Passage shown Start Marker

Single by Red Velvet

from the album Chill Kill
- Language: Korean
- Released: November 13, 2023
- Genre: Dance-pop
- Length: 3:35
- Label: SM; Kakao;
- Composers: Kenzie; Jonathan Gusmark; Ludvig Evers; Moa "Cazzi Opeia" Carlebecker; Ellen Berg;
- Lyricist: Kenzie

Red Velvet singles chronology
| "Beautiful Christmas" (2022) | "Chill Kill" (2023) | "Cosmic" (2024) |

Music video
- "Chill Kill" on YouTube

= Chill Kill (song) =

"Chill Kill" is a song recorded by South Korean girl group Red Velvet for their third studio album of the same name. Written by Kenzie, who composed the song with Jonathan Gusmark, Ludvig Evers, Moa "Cazzi Opeia" Carlebecker, and Ellen Berg, it was released as the album's lead single by SM Entertainment on November 13, 2023.

Passage shown End Marker

### Requirement a
Copy out the records, starting at their first line and ending with the line that contains "(1212, 29).". Leave the pictures out.

Given records Start Marker

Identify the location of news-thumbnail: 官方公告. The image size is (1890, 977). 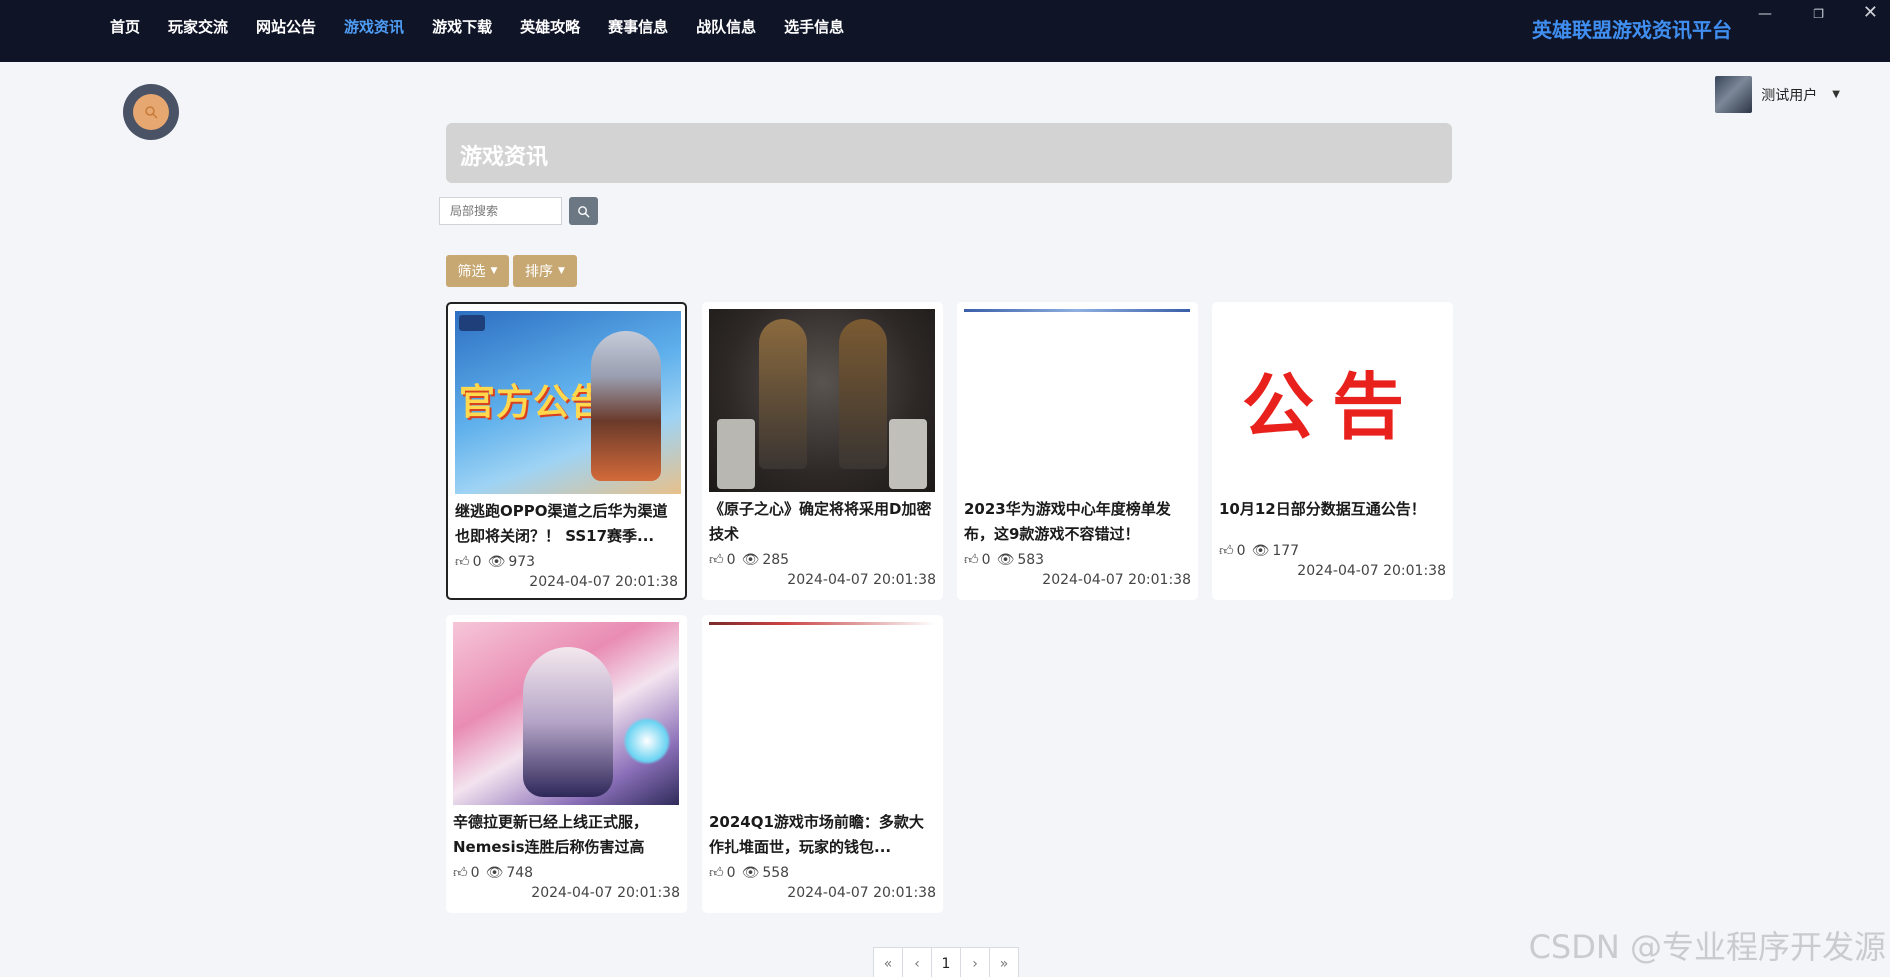
(568, 402).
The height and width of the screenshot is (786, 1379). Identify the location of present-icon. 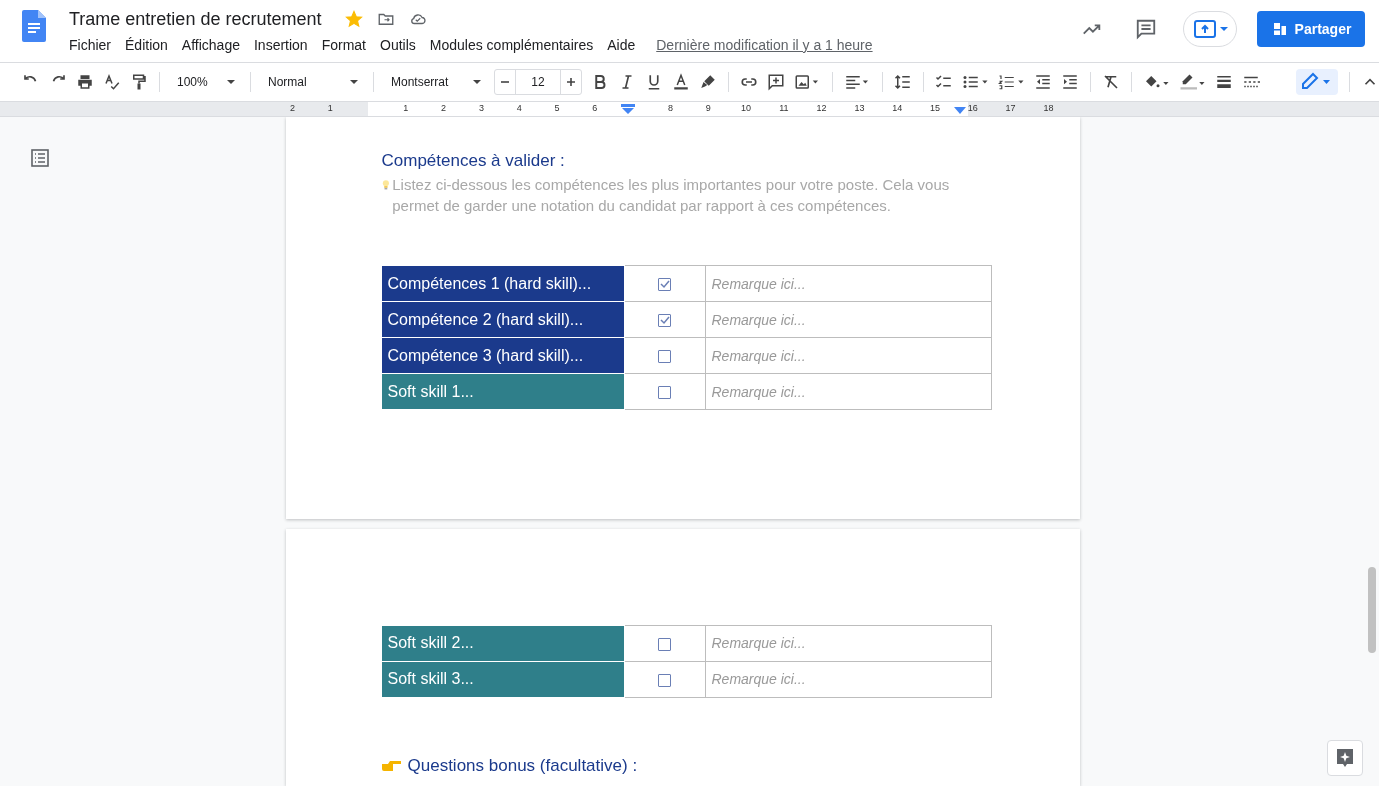
(1212, 29).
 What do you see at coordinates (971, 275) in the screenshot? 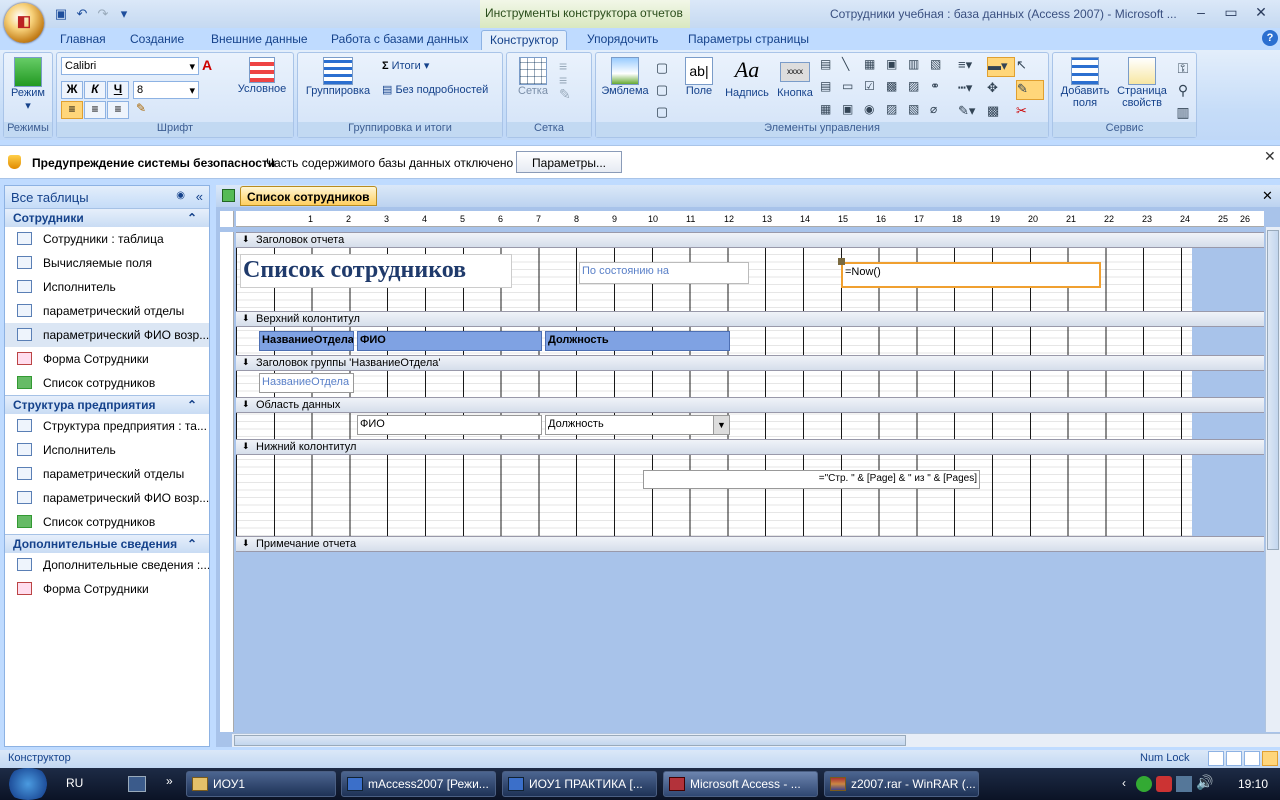
I see `now-textbox: =Now()` at bounding box center [971, 275].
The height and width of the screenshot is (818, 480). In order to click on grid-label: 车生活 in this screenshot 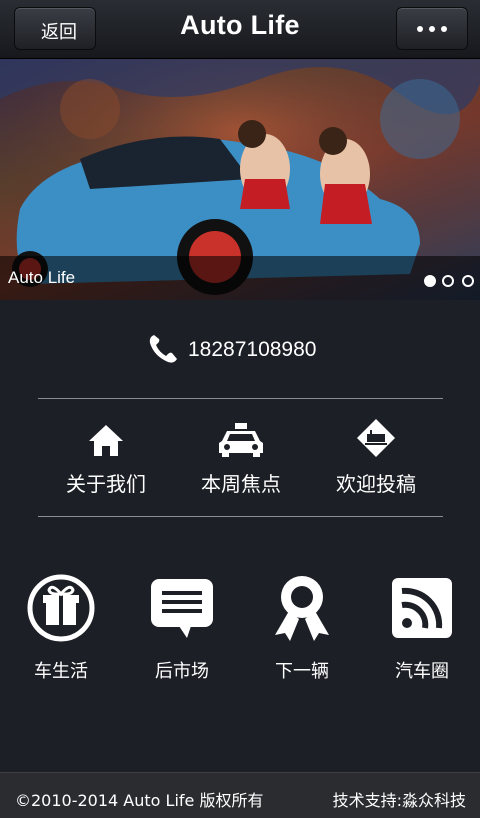, I will do `click(61, 672)`.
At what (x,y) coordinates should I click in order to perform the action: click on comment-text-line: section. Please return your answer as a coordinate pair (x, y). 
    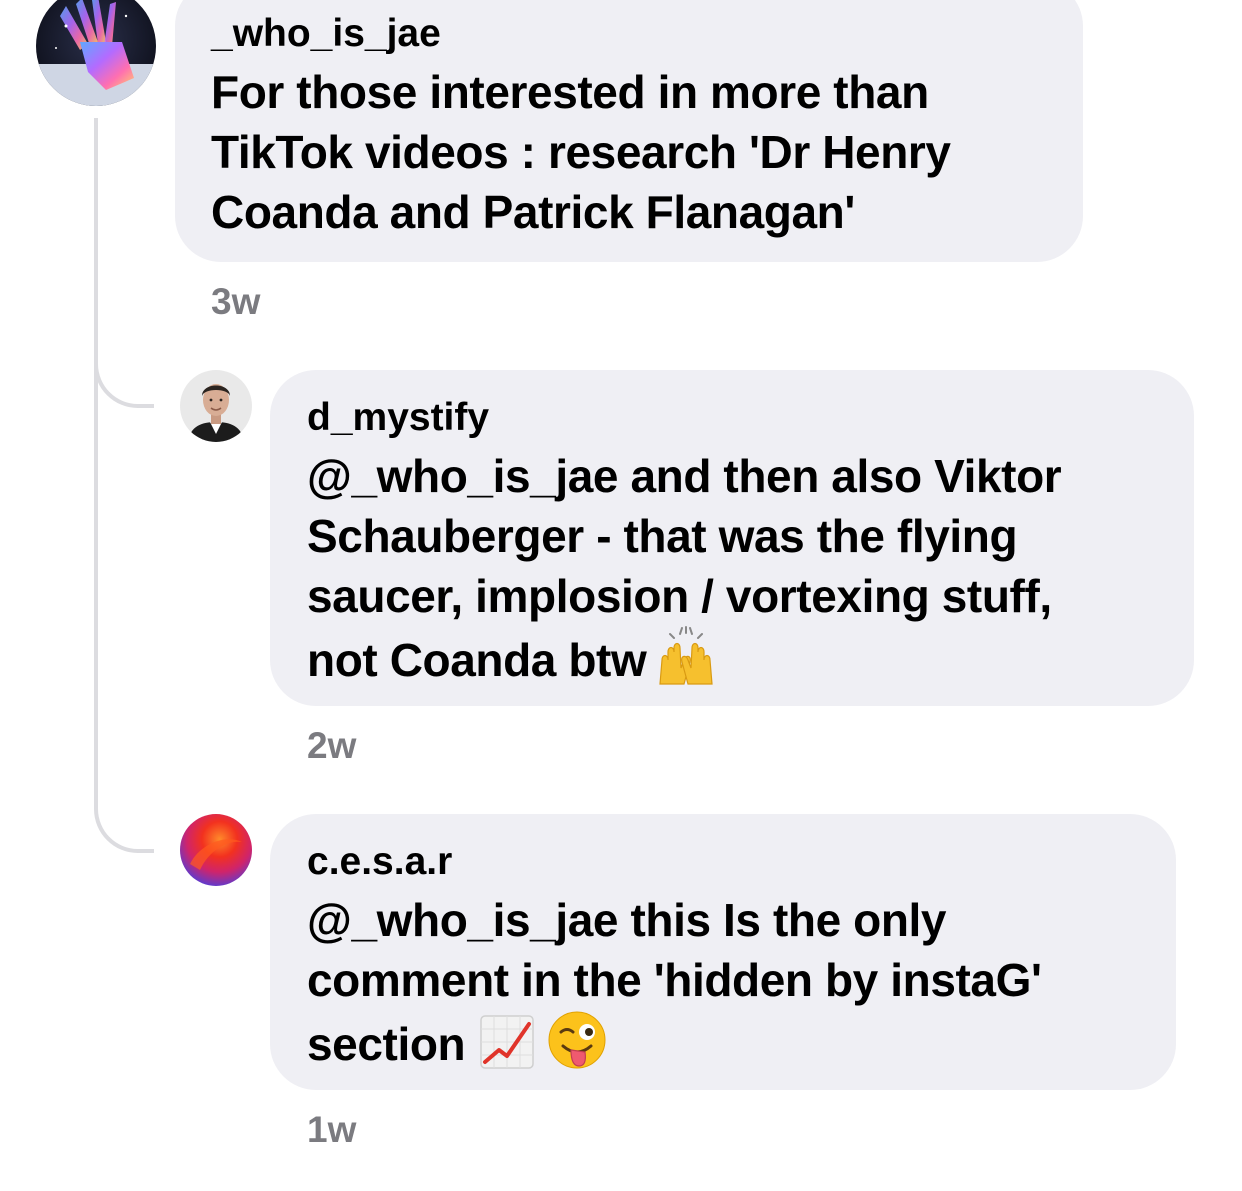
    Looking at the image, I should click on (674, 1042).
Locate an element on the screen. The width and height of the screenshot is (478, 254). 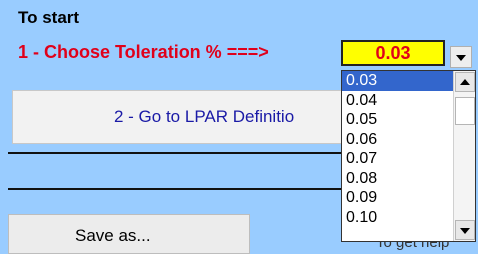
option-0-09: 0.09 is located at coordinates (398, 198).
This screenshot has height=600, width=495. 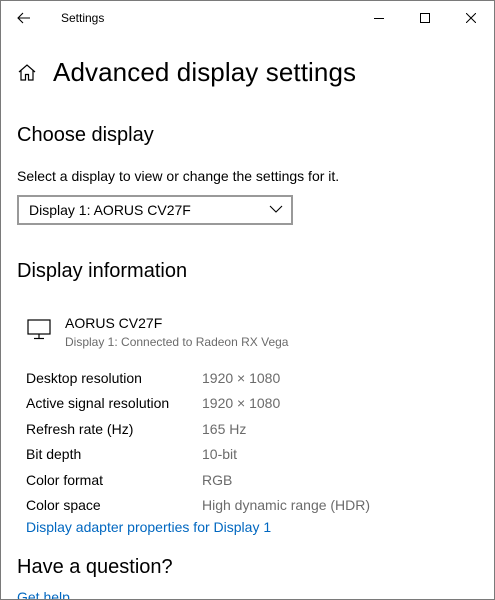 I want to click on maximize-icon, so click(x=425, y=18).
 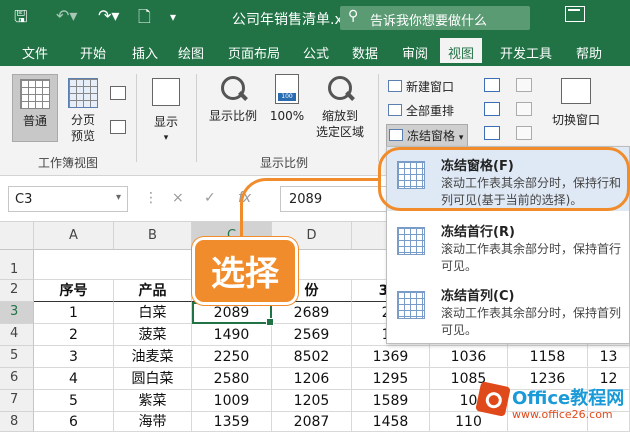 What do you see at coordinates (74, 291) in the screenshot?
I see `cell-a2: 序号` at bounding box center [74, 291].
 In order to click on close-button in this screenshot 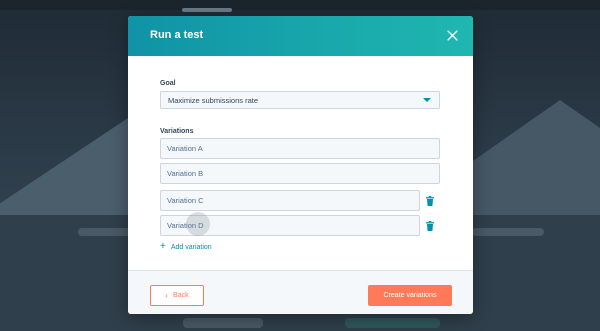, I will do `click(452, 35)`.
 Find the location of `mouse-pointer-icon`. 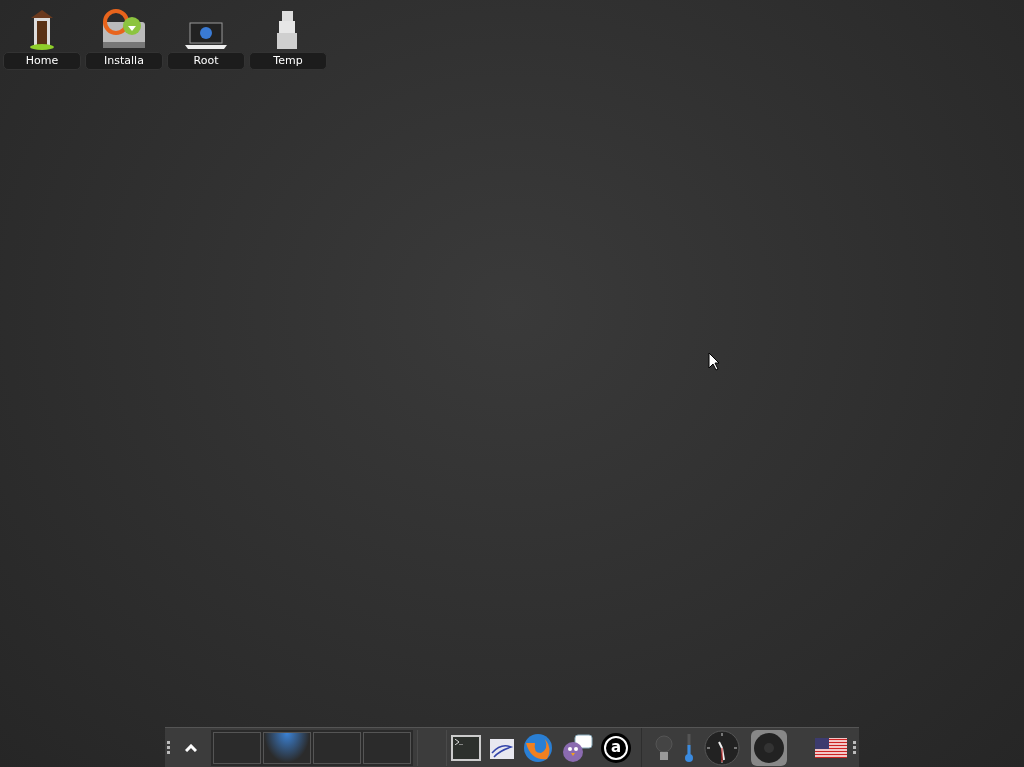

Given records End Marker

### Requirement b
Condense the paragraph beginning "\"Chill Kill\" is a song recorded" from the Chill Kill song page into a short bulleted list of its main facts.

### Exercise solution a
Identify the location of news-thumbnail: 官方公告. The image size is (1890, 977). 
(568, 402).
The height and width of the screenshot is (786, 1379). Identify the location of present-icon. 
(1212, 29).

### Exercise solution b
- "Chill Kill" is a song by the South Korean girl group Red Velvet.
- It was recorded for their third studio album, also called Chill Kill.
- Kenzie wrote the lyrics.
- Kenzie composed it with Jonathan Gusmark, Ludvig Evers, Moa "Cazzi Opeia" Carlebecker, and Ellen Berg.
- SM Entertainment released it as the album's lead single on November 13, 2023.